Associates worldwide, here is some unpolished software for you. You'll need a
compiler to install this one and the `iconv' library installed.
gem install hpricot --source code.whytheluckystiff.net
Hpricot is a fast HTML parser, based on HTree. I converted the HTree scanner to
C and I'm just now reworking the parser. I've also started adding a bunch of
nice methods to HTree so that you won't have any desire to use REXML objects
instead.
doc = File.open(path) { |f| Hpricot.parse(f) }
# supports xpath
doc.search("//p/a").set("href", "http://google.com")
# supports css selectors
doc.search("#menu .box").each { |ele| p ele }
# slash is a shortcut
(doc/"#menu box").each ...
# symbols also imply css selectors of tag names
(doc/:p/:a).set("href", "http://google.com")

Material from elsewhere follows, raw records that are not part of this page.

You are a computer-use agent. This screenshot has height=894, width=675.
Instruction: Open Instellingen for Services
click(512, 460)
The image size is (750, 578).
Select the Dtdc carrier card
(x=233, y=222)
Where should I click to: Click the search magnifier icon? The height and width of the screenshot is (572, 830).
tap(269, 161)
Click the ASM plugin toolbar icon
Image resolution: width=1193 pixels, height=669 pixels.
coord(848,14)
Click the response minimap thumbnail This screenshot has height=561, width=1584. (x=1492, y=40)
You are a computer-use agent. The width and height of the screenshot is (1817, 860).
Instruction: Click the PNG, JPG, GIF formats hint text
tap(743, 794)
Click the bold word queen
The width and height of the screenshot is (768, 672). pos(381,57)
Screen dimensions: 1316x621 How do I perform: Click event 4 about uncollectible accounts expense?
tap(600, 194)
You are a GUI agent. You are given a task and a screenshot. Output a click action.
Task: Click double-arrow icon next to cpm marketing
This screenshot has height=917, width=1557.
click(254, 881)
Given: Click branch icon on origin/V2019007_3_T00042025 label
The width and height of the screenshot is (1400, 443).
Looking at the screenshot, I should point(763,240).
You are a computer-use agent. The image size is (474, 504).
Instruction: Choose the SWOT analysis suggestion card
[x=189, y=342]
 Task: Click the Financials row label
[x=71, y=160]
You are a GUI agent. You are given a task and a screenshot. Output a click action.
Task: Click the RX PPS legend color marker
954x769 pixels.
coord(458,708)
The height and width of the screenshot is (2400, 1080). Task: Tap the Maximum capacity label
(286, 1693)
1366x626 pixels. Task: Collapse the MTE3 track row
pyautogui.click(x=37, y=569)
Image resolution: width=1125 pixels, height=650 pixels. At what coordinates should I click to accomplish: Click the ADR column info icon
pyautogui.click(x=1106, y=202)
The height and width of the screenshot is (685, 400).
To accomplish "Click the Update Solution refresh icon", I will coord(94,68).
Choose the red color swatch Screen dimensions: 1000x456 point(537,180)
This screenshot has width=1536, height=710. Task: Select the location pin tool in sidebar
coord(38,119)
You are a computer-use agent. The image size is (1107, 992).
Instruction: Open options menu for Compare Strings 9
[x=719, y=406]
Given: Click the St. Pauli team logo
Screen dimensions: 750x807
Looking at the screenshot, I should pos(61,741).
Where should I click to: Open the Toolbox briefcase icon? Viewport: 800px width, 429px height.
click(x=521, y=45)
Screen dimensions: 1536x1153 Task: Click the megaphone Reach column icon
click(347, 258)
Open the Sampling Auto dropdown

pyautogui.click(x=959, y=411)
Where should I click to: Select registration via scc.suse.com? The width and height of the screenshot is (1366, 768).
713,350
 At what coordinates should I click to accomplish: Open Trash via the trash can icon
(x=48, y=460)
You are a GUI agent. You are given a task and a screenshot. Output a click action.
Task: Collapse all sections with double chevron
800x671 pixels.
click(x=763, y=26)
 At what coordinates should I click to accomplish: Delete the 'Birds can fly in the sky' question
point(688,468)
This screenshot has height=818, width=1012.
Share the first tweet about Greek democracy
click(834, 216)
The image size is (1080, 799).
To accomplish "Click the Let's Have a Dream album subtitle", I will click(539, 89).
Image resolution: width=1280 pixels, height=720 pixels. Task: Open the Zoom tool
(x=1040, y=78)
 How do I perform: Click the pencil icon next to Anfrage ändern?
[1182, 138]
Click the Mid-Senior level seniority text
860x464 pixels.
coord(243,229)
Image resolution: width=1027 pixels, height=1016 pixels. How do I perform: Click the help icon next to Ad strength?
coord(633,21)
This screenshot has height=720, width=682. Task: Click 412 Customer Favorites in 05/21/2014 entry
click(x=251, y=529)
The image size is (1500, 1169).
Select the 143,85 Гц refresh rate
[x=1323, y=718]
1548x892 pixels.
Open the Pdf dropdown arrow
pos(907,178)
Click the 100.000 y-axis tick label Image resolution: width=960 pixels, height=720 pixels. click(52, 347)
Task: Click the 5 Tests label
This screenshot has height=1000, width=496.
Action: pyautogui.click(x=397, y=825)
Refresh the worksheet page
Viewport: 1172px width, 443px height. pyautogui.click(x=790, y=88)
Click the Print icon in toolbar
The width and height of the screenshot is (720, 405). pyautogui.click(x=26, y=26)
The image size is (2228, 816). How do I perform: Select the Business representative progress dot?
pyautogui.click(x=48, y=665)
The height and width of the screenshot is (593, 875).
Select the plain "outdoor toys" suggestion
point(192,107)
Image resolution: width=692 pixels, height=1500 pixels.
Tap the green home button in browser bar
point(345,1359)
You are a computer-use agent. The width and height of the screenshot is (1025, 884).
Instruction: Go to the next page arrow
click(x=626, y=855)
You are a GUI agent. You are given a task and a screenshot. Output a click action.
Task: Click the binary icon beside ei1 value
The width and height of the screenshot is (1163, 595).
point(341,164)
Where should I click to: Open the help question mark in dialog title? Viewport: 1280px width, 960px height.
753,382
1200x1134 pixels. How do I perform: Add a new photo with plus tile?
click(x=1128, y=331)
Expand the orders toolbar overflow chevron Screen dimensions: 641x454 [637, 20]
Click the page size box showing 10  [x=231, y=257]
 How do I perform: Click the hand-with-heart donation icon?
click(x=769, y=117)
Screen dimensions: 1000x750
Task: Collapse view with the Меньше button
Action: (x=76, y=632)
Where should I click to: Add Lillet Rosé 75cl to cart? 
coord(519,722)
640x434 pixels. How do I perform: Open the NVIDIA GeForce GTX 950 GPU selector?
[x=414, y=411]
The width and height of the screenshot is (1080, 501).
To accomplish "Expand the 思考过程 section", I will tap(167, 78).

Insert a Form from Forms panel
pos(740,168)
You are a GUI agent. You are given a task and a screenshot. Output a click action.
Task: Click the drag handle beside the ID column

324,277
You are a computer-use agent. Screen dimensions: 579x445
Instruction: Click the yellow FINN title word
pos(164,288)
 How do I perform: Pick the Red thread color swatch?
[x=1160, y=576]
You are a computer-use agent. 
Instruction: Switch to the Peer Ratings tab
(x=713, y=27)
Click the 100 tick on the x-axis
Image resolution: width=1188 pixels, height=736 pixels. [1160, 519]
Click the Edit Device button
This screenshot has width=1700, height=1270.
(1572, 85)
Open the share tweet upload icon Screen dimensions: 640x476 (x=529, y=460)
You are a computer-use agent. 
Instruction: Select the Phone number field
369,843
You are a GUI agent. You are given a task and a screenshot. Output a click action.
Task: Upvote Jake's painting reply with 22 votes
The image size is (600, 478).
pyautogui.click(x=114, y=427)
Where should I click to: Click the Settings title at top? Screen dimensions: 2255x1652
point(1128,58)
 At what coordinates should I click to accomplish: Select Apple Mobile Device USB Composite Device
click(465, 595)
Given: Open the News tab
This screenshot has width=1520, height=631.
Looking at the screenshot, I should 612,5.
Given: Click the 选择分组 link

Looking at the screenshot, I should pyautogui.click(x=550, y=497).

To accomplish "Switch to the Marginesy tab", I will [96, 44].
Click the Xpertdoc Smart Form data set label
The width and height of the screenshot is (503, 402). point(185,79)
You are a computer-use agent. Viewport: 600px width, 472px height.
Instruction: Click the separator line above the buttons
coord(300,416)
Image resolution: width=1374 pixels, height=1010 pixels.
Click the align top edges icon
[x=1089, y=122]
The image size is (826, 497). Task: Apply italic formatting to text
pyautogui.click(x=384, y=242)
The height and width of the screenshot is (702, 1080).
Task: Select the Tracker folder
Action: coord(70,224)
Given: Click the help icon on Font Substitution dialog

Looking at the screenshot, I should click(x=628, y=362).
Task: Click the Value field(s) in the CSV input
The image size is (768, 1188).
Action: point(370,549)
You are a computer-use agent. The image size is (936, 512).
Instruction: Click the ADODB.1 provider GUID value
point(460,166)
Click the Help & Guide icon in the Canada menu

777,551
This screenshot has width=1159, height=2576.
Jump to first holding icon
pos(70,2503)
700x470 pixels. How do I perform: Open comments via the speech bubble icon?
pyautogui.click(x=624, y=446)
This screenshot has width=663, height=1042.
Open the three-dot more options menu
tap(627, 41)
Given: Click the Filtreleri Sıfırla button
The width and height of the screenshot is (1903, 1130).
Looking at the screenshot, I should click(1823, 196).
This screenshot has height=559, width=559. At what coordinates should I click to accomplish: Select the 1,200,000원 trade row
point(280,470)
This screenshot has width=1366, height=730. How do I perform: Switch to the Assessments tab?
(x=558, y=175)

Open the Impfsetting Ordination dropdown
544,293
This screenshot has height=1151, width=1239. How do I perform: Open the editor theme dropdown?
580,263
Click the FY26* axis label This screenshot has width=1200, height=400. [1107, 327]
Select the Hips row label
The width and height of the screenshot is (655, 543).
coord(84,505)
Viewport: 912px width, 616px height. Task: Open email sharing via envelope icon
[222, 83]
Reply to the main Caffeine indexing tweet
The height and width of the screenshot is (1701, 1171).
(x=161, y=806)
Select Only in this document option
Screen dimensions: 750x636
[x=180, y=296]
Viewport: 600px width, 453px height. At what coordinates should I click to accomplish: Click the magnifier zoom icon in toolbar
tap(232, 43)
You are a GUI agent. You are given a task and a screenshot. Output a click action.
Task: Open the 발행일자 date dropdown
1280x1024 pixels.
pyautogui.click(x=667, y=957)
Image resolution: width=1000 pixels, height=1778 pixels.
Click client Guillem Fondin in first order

The Hpricot scanner uses Ragel (the same state machine used by Mongrel) and is
able to whip through hundreds of HTML documents in a second. (I'm benchmarking
against the sizeable Boing Boing home page, Slashdot, and others.) However,
this release still includes some of HTree's existing code, which slows things
down quite a bit and will be phased out over the next few releases.
Anyway, I have high hopes for this little guy. Please don't forget to say the
name right. It's H-pricot. Like: AYYCHH-pricot.
Subversion is here: http://code.whytheluckystiff.net/svn/hpricot/trunk.
Gracias, mi rubistos!
_why